農繁期が落ち着いてきた頃には、中学生たちの会話は「ごみの最終処分場が2050年にはいっぱいになるらしい。」「世界平均気温が10年ぐらいで約1℃上昇しているんだって!」などの内容に変わりはじめる。現場で感じた気づきや異変について自ら調べていくうちに、気候危機の実態を把握していったのだ。作業を通して感じていた「違和感」は「危機感」へと変わり、行動となった。0から食堂を通して自分たちが知ったことや経験したこと、考えたこと、地球を大切にしたい気持ちなどを伝え、仲間を増やしようと活動していった。

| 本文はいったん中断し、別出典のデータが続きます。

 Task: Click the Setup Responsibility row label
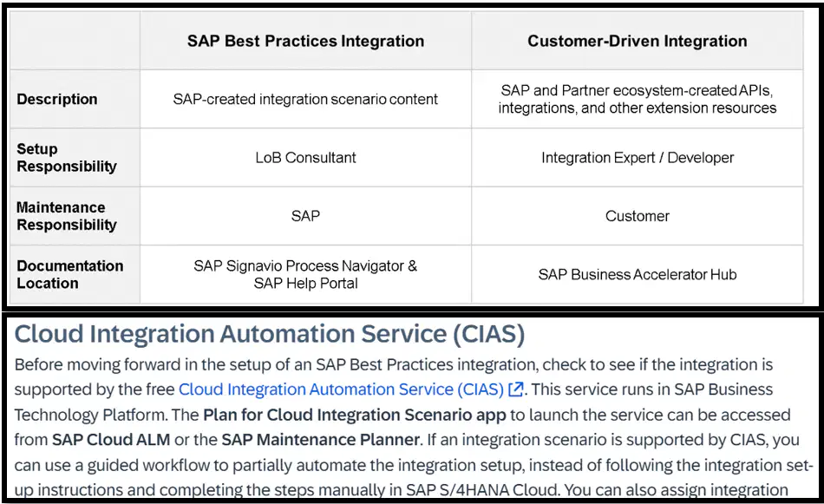tap(66, 158)
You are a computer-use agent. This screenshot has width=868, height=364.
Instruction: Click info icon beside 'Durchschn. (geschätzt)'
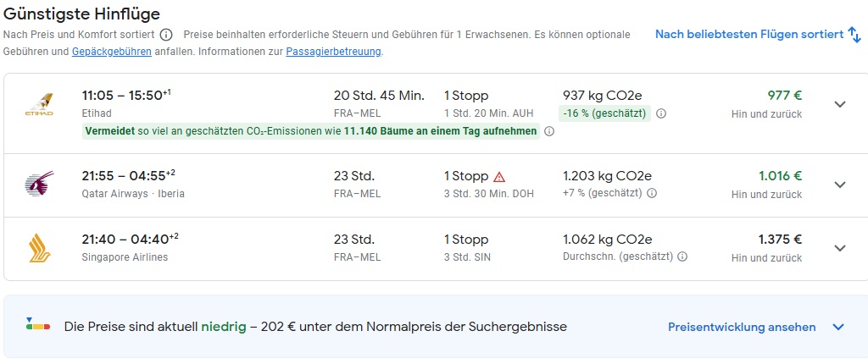tap(682, 257)
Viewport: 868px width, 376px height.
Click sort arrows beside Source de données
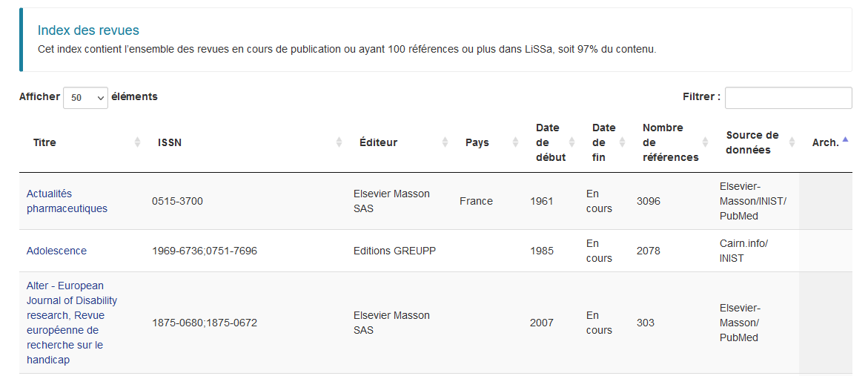(792, 142)
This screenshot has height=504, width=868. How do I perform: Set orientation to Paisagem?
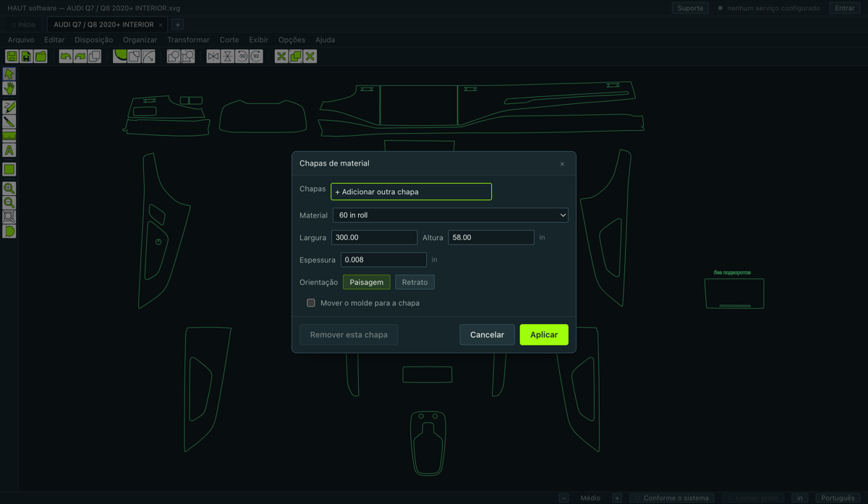click(x=367, y=282)
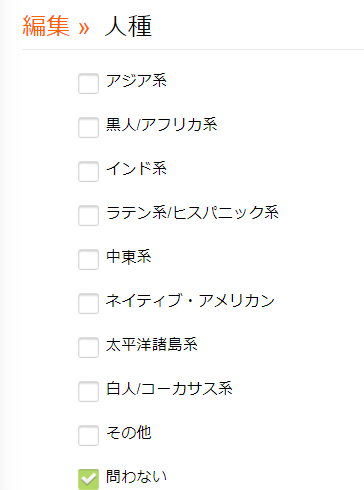This screenshot has height=490, width=364.
Task: Click the orange 編集 breadcrumb link
Action: 46,26
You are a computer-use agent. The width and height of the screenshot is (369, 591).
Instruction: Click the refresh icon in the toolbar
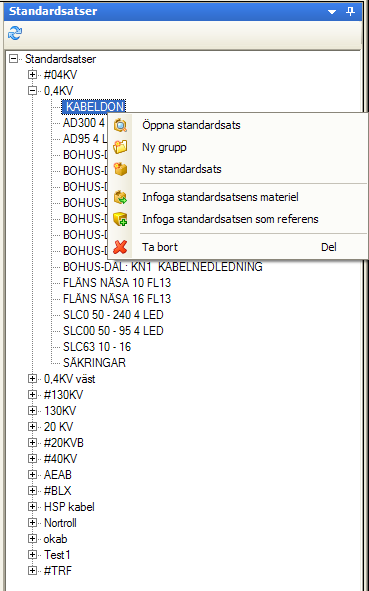coord(15,34)
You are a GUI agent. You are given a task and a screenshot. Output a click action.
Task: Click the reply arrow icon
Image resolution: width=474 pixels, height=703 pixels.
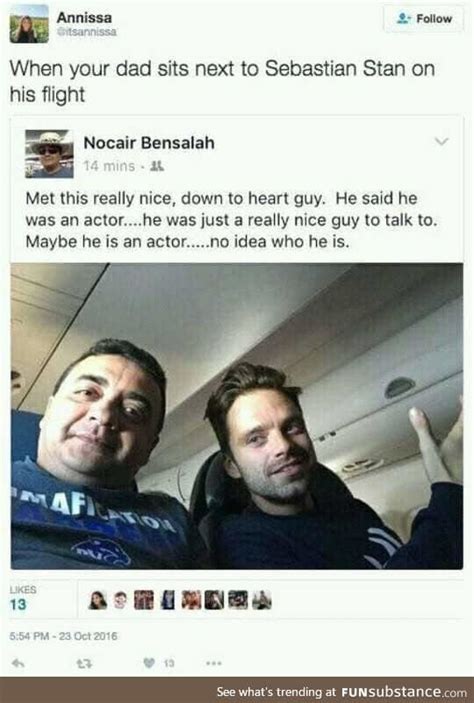click(18, 663)
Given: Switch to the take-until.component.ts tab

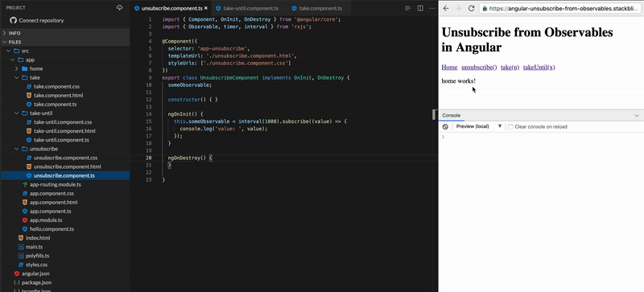Looking at the screenshot, I should (x=247, y=8).
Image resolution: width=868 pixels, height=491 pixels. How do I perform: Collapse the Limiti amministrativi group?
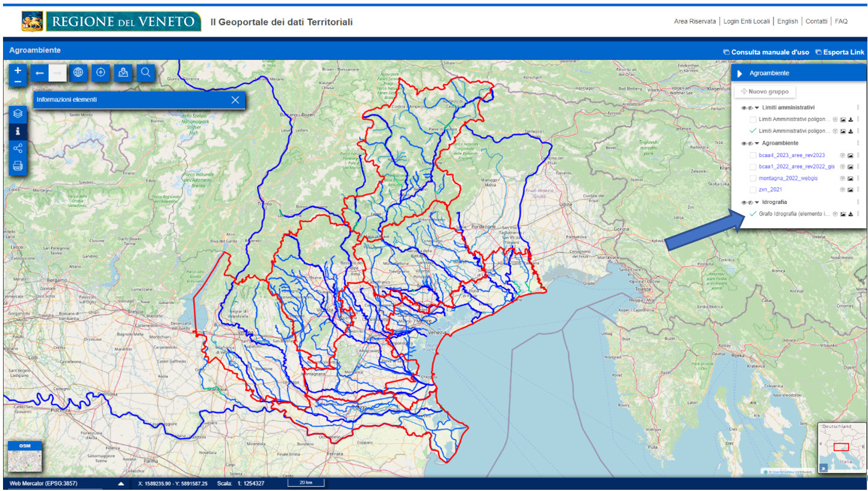757,108
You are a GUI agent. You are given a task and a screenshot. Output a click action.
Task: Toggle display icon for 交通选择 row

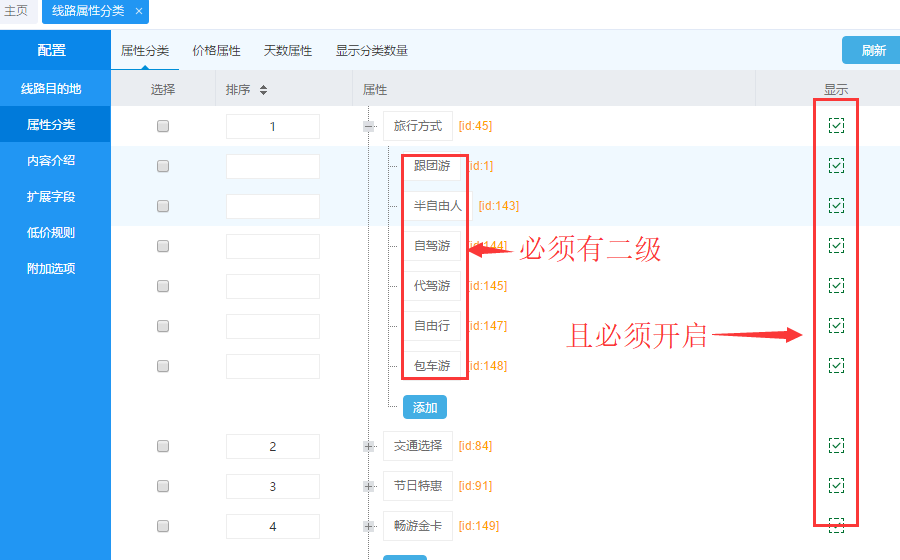pyautogui.click(x=837, y=446)
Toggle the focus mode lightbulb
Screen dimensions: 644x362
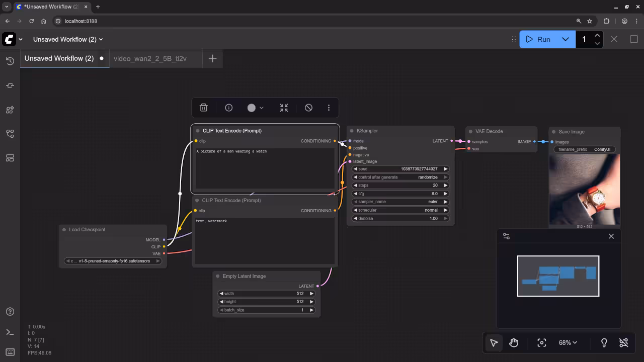604,342
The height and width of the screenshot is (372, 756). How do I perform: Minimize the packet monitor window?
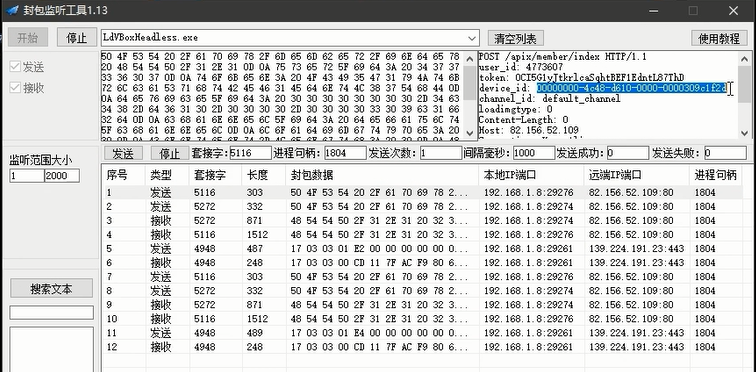pos(652,10)
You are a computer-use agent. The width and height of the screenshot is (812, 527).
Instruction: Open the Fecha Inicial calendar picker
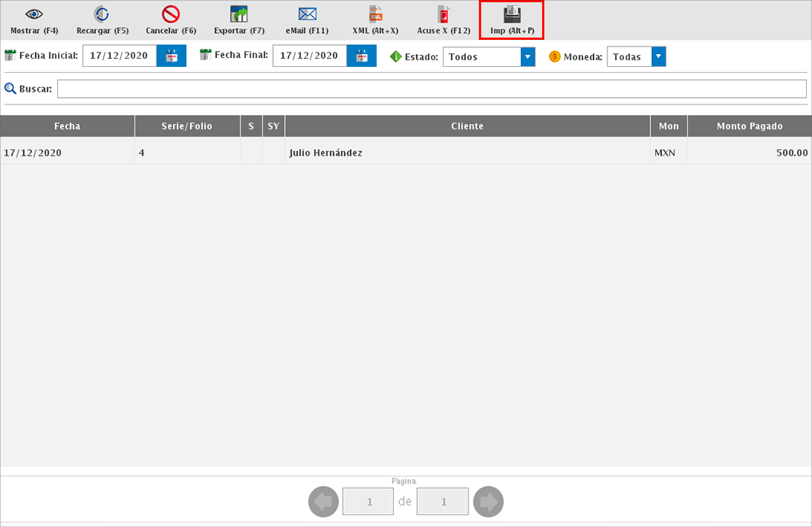click(x=171, y=56)
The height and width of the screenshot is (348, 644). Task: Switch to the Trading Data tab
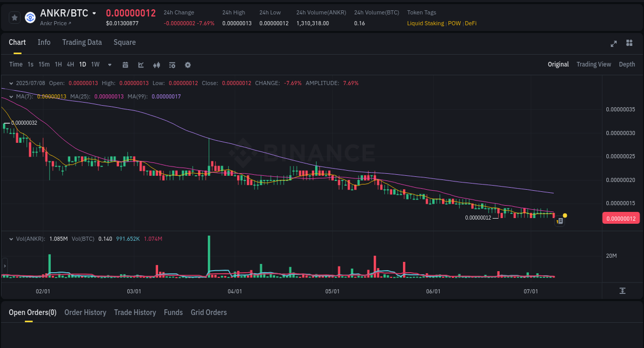[82, 42]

子どもの村は活動したことを原稿に書き残し、本にまとめている。最後に、ニワトリやブタのお世話を中心となって進めていた中学3年生の女の子が書いた原稿の一部分を紹介したい。「野菜や米を育て、果物を収穫した。発電やアクアポニックスにも挑戦し、余った食べ物は家畜にやり、出てくるゴミを生かす方法をみんなで考えた。まんまるショップを開店し、総計100kgの不使用品が保護者の間で物々交換された。フードドライブでは100kgをこえる食べ物を集め、フードバンクに寄付できた。世界では誰かが誰かの生活を支えるために働いている。ふり返ると、歴史館という小さな集まりで小さな地球が完成する。電気も食料も、私たちが生活する上で必要なものは自分たちでつくることができる。そんな小さな循環が各地に生まれるとおもしろくて、いいと思う。」

<児童・生徒の変化をどのようにして評価したのか>(アンケート等)

原稿。話し合いでの発言。作業中の会話など。